[SUPPLIED DATA]
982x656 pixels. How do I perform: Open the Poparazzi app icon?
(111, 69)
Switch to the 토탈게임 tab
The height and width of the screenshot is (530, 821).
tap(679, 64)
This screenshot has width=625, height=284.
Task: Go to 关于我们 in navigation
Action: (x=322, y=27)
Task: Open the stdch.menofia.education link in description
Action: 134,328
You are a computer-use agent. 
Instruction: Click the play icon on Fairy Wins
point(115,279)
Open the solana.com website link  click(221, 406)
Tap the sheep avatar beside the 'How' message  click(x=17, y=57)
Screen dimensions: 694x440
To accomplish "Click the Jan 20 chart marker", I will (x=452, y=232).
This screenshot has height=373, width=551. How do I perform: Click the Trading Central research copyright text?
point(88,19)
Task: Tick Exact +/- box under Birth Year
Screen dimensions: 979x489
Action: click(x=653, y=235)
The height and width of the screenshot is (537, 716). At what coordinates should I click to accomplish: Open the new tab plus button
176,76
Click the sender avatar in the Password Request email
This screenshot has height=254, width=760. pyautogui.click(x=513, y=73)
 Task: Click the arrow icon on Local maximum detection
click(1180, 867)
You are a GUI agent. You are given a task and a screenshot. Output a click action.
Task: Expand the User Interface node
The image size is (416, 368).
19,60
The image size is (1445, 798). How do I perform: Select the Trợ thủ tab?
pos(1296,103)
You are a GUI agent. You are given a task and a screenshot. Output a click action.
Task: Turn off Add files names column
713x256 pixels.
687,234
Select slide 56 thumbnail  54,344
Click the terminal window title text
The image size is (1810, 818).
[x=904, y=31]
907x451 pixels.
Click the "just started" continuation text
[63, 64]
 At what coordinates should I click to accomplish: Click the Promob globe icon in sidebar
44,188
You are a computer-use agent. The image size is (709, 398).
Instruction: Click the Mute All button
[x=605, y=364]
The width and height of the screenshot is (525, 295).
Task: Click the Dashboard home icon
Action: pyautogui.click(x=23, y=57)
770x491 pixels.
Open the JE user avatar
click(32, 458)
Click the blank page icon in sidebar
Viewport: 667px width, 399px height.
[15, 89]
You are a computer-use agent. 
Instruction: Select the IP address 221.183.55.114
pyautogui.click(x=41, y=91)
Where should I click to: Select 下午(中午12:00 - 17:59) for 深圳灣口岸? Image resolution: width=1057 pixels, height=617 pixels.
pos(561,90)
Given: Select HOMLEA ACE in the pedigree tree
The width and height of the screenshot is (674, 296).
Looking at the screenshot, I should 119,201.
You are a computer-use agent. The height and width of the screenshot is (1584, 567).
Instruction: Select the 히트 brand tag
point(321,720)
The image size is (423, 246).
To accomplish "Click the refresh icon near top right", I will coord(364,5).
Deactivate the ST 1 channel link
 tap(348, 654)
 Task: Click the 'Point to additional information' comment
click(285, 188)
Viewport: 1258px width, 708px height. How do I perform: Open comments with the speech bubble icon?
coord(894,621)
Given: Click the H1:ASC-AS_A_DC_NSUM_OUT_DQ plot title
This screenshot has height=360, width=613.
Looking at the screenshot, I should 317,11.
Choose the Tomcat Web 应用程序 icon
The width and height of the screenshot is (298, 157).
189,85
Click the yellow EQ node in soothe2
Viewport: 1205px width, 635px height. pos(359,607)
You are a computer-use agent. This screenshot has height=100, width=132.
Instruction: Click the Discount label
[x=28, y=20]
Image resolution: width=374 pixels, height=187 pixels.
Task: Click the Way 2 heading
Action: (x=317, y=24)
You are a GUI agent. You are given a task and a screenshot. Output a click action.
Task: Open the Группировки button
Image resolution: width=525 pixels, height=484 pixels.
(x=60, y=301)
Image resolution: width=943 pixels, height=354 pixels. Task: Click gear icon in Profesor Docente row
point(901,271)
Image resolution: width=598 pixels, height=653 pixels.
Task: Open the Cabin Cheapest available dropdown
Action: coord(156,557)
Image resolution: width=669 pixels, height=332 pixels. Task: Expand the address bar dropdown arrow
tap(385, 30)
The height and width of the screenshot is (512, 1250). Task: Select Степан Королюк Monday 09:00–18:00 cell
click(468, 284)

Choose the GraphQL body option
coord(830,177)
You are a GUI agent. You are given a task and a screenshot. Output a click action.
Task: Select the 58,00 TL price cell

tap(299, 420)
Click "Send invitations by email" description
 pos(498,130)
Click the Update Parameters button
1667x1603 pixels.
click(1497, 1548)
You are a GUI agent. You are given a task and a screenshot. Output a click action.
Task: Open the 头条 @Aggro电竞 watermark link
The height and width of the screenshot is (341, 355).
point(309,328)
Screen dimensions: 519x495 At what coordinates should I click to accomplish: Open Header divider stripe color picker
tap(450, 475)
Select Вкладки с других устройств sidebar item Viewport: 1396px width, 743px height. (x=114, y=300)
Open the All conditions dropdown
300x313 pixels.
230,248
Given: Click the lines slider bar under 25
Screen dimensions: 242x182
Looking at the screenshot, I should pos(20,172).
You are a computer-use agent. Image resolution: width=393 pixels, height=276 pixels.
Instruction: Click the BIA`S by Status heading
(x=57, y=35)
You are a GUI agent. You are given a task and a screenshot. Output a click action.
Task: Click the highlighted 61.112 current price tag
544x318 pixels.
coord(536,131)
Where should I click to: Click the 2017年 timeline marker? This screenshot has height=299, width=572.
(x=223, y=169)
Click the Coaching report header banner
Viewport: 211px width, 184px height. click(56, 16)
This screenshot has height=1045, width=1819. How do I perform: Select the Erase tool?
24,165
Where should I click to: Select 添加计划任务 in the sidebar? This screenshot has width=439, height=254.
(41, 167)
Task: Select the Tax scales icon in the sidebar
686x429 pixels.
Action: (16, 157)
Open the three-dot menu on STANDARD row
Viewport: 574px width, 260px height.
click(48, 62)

[WHAT YOU HAVE TO DO] Print every line of the listing exactly.

[ANSWER BOX]
982x656 pixels. How do I perform: Open the Poparazzi app icon?
(111, 69)
Switch to the 토탈게임 tab
The height and width of the screenshot is (530, 821).
tap(679, 64)
This screenshot has width=625, height=284.
Task: Go to 关于我们 in navigation
Action: (x=322, y=27)
Task: Open the stdch.menofia.education link in description
Action: 134,328
You are a computer-use agent. 
Instruction: Click the play icon on Fairy Wins
point(115,279)
Open the solana.com website link  click(221, 406)
Tap the sheep avatar beside the 'How' message  click(x=17, y=57)
Screen dimensions: 694x440
To accomplish "Click the Jan 20 chart marker", I will (x=452, y=232).
This screenshot has height=373, width=551. How do I perform: Click the Trading Central research copyright text?
point(88,19)
Task: Tick Exact +/- box under Birth Year
Screen dimensions: 979x489
Action: click(x=653, y=235)
The height and width of the screenshot is (537, 716). At what coordinates should I click to accomplish: Open the new tab plus button
176,76
Click the sender avatar in the Password Request email
This screenshot has height=254, width=760. pyautogui.click(x=513, y=73)
 Task: Click the arrow icon on Local maximum detection
click(1180, 867)
You are a GUI agent. You are given a task and a screenshot. Output a click action.
Task: Expand the User Interface node
The image size is (416, 368).
19,60
The image size is (1445, 798). How do I perform: Select the Trợ thủ tab?
pos(1296,103)
You are a GUI agent. You are given a task and a screenshot. Output a click action.
Task: Turn off Add files names column
713x256 pixels.
687,234
Select slide 56 thumbnail  54,344
Click the terminal window title text
The image size is (1810, 818).
[x=904, y=31]
907x451 pixels.
Click the "just started" continuation text
[63, 64]
 At what coordinates should I click to accomplish: Click the Promob globe icon in sidebar
44,188
You are a computer-use agent. The image size is (709, 398).
Instruction: Click the Mute All button
[x=605, y=364]
The width and height of the screenshot is (525, 295).
Task: Click the Dashboard home icon
Action: pyautogui.click(x=23, y=57)
770x491 pixels.
Open the JE user avatar
click(32, 458)
Click the blank page icon in sidebar
Viewport: 667px width, 399px height.
[15, 89]
You are a computer-use agent. 
Instruction: Select the IP address 221.183.55.114
pyautogui.click(x=41, y=91)
Where should I click to: Select 下午(中午12:00 - 17:59) for 深圳灣口岸? Image resolution: width=1057 pixels, height=617 pixels.
pos(561,90)
Given: Select HOMLEA ACE in the pedigree tree
The width and height of the screenshot is (674, 296).
Looking at the screenshot, I should 119,201.
You are a computer-use agent. The height and width of the screenshot is (1584, 567).
Instruction: Select the 히트 brand tag
point(321,720)
The image size is (423, 246).
To accomplish "Click the refresh icon near top right", I will coord(364,5).
Deactivate the ST 1 channel link
 tap(348, 654)
 Task: Click the 'Point to additional information' comment
click(285, 188)
Viewport: 1258px width, 708px height. How do I perform: Open comments with the speech bubble icon?
coord(894,621)
Given: Click the H1:ASC-AS_A_DC_NSUM_OUT_DQ plot title
This screenshot has height=360, width=613.
Looking at the screenshot, I should 317,11.
Choose the Tomcat Web 应用程序 icon
The width and height of the screenshot is (298, 157).
189,85
Click the yellow EQ node in soothe2
Viewport: 1205px width, 635px height. pos(359,607)
You are a computer-use agent. This screenshot has height=100, width=132.
Instruction: Click the Discount label
[x=28, y=20]
Image resolution: width=374 pixels, height=187 pixels.
Task: Click the Way 2 heading
Action: (x=317, y=24)
You are a GUI agent. You are given a task and a screenshot. Output a click action.
Task: Open the Группировки button
Image resolution: width=525 pixels, height=484 pixels.
(x=60, y=301)
Image resolution: width=943 pixels, height=354 pixels. Task: Click gear icon in Profesor Docente row
point(901,271)
Image resolution: width=598 pixels, height=653 pixels.
Task: Open the Cabin Cheapest available dropdown
Action: coord(156,557)
Image resolution: width=669 pixels, height=332 pixels. Task: Expand the address bar dropdown arrow
tap(385, 30)
The height and width of the screenshot is (512, 1250). Task: Select Степан Королюк Monday 09:00–18:00 cell
click(468, 284)

Choose the GraphQL body option
coord(830,177)
You are a GUI agent. You are given a task and a screenshot. Output a click action.
Task: Select the 58,00 TL price cell

tap(299, 420)
Click "Send invitations by email" description
 pos(498,130)
Click the Update Parameters button
1667x1603 pixels.
click(1497, 1548)
You are a GUI agent. You are given a task and a screenshot. Output a click action.
Task: Open the 头条 @Aggro电竞 watermark link
The height and width of the screenshot is (341, 355).
point(309,328)
Screen dimensions: 519x495 At what coordinates should I click to accomplish: Open Header divider stripe color picker
tap(450, 475)
Select Вкладки с других устройств sidebar item Viewport: 1396px width, 743px height. (x=114, y=300)
Open the All conditions dropdown
300x313 pixels.
230,248
Given: Click the lines slider bar under 25
Screen dimensions: 242x182
Looking at the screenshot, I should pos(20,172).
You are a computer-use agent. Image resolution: width=393 pixels, height=276 pixels.
Instruction: Click the BIA`S by Status heading
(x=57, y=35)
You are a GUI agent. You are given a task and a screenshot. Output a click action.
Task: Click the highlighted 61.112 current price tag
544x318 pixels.
coord(536,131)
Where should I click to: Click the 2017年 timeline marker? This screenshot has height=299, width=572.
(x=223, y=169)
Click the Coaching report header banner
Viewport: 211px width, 184px height. click(56, 16)
This screenshot has height=1045, width=1819. How do I perform: Select the Erase tool?
24,165
Where should I click to: Select 添加计划任务 in the sidebar? This screenshot has width=439, height=254.
(41, 167)
Task: Select the Tax scales icon in the sidebar
686x429 pixels.
Action: (16, 157)
Open the three-dot menu on STANDARD row
Viewport: 574px width, 260px height.
click(48, 62)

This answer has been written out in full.